**YOUR GOAL**
All entries should be copied exactly; the pictures stay out.

-=-=-

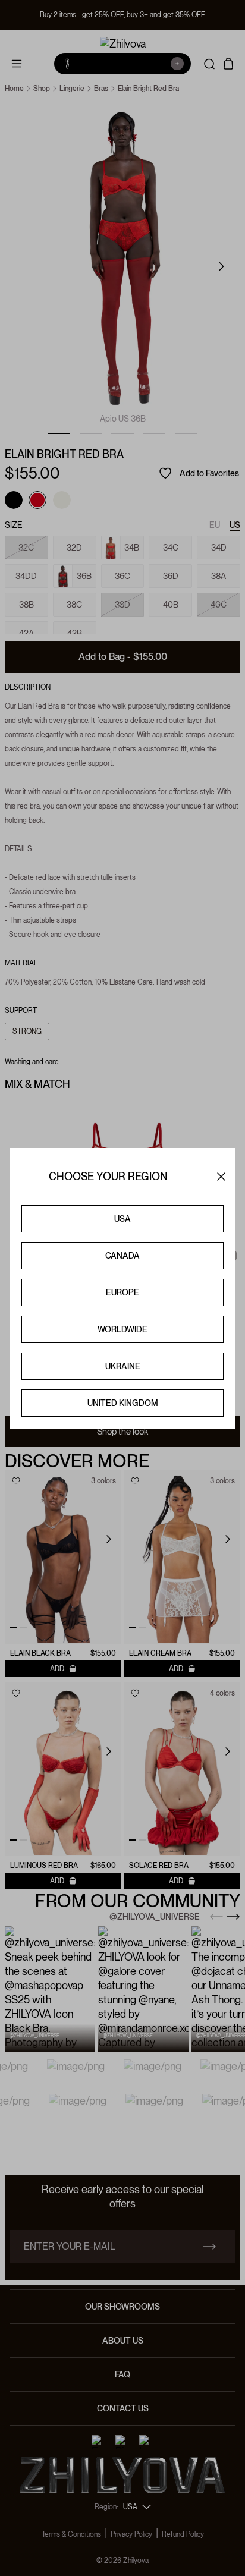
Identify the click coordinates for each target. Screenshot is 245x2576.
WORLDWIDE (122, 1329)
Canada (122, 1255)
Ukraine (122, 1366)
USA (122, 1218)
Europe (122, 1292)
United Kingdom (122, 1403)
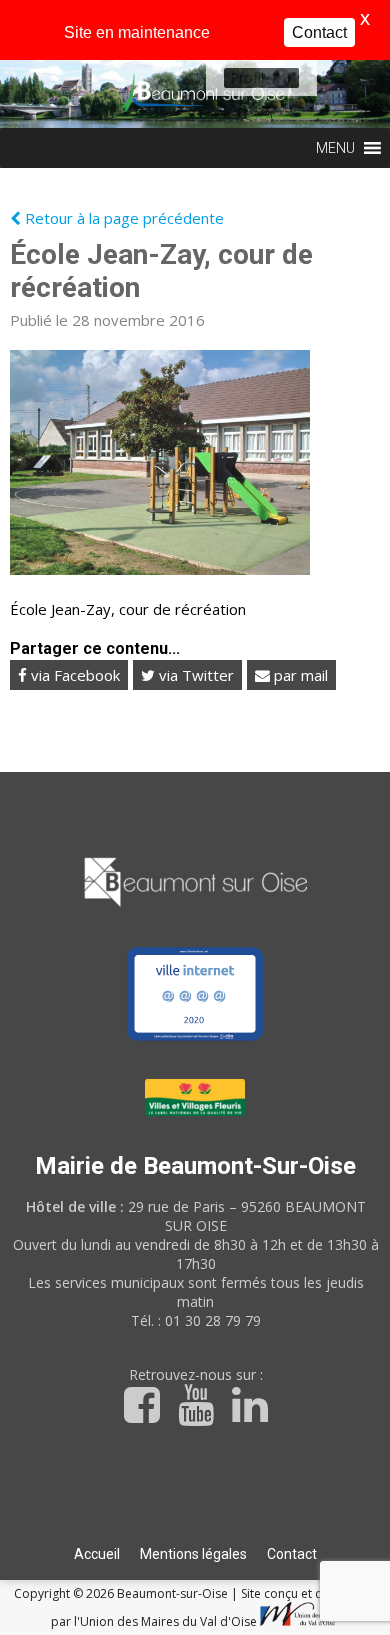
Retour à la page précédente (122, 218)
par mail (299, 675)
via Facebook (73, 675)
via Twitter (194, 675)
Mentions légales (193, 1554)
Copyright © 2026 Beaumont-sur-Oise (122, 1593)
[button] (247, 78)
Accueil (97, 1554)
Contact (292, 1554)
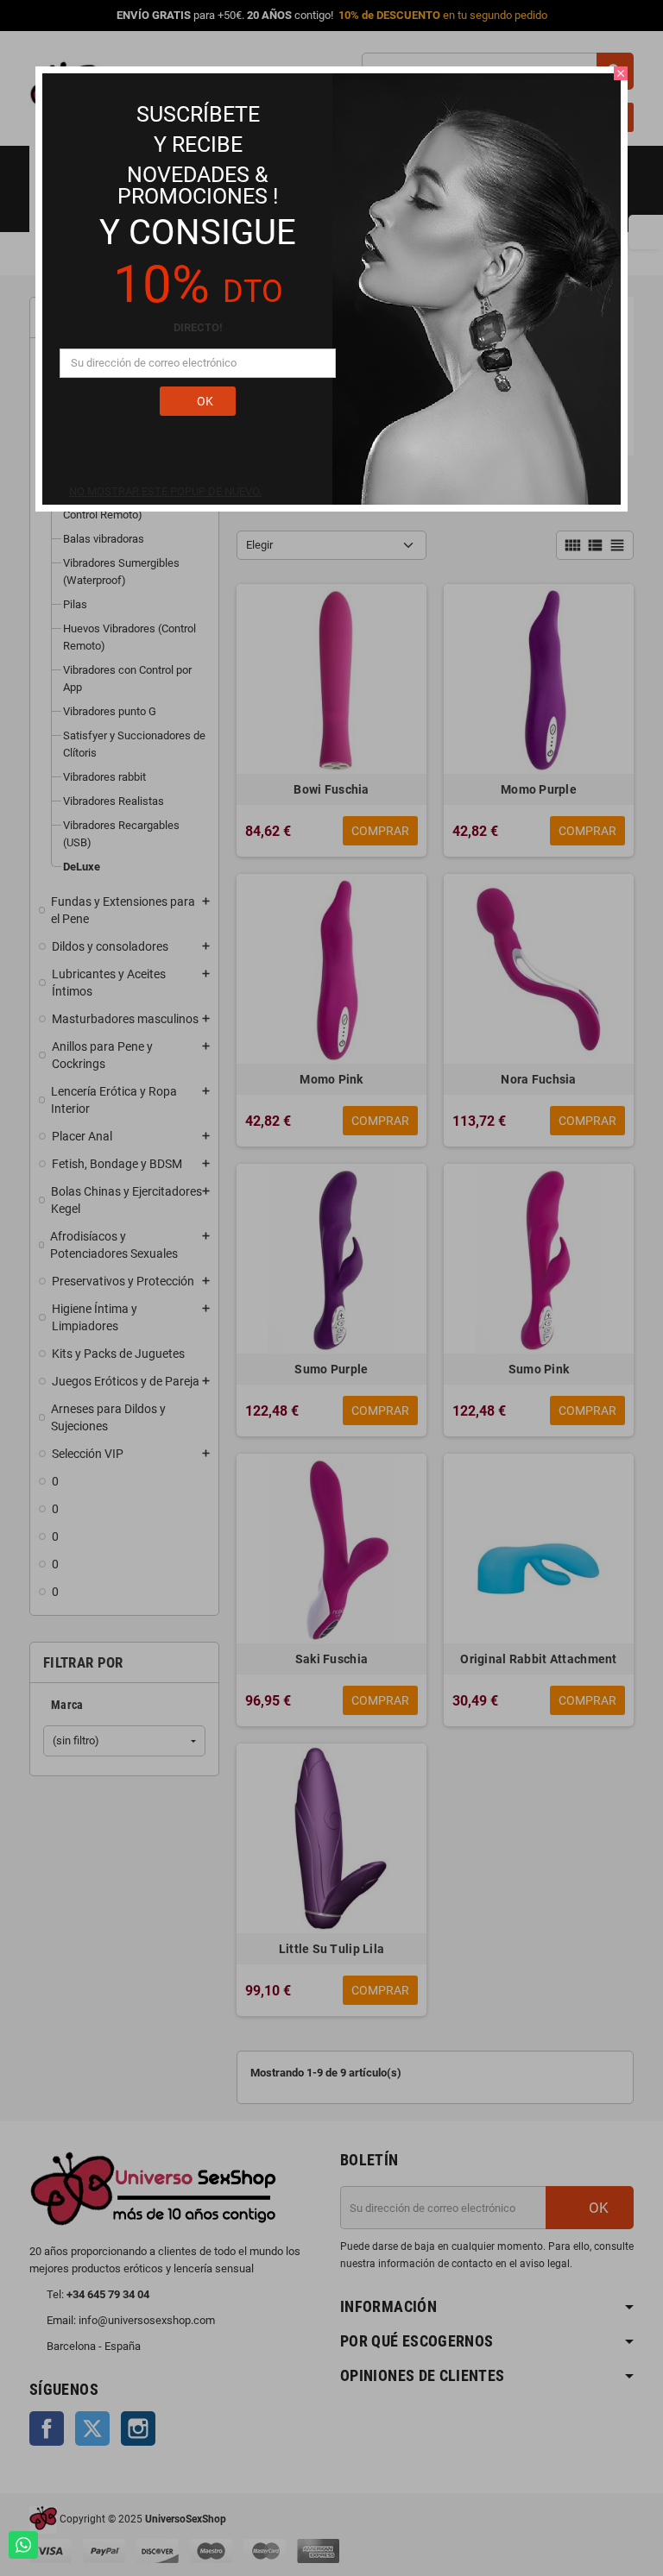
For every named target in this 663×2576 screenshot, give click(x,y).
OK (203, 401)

-=-=-

**REPLY**
Identify the click coordinates for each target. Screenshot is 245x2576.
WORLDWIDE (122, 1329)
Canada (122, 1255)
Ukraine (122, 1366)
USA (122, 1218)
Europe (122, 1292)
United Kingdom (122, 1403)
Retour à la page précédente (122, 218)
par mail (299, 675)
via Facebook (73, 675)
via Twitter (194, 675)
Mentions légales (193, 1554)
Copyright © 2026 Beaumont-sur-Oise (122, 1593)
[button] (247, 78)
Accueil (97, 1554)
Contact (292, 1554)
For every named target in this 663×2576 screenshot, give click(x,y).
OK (203, 401)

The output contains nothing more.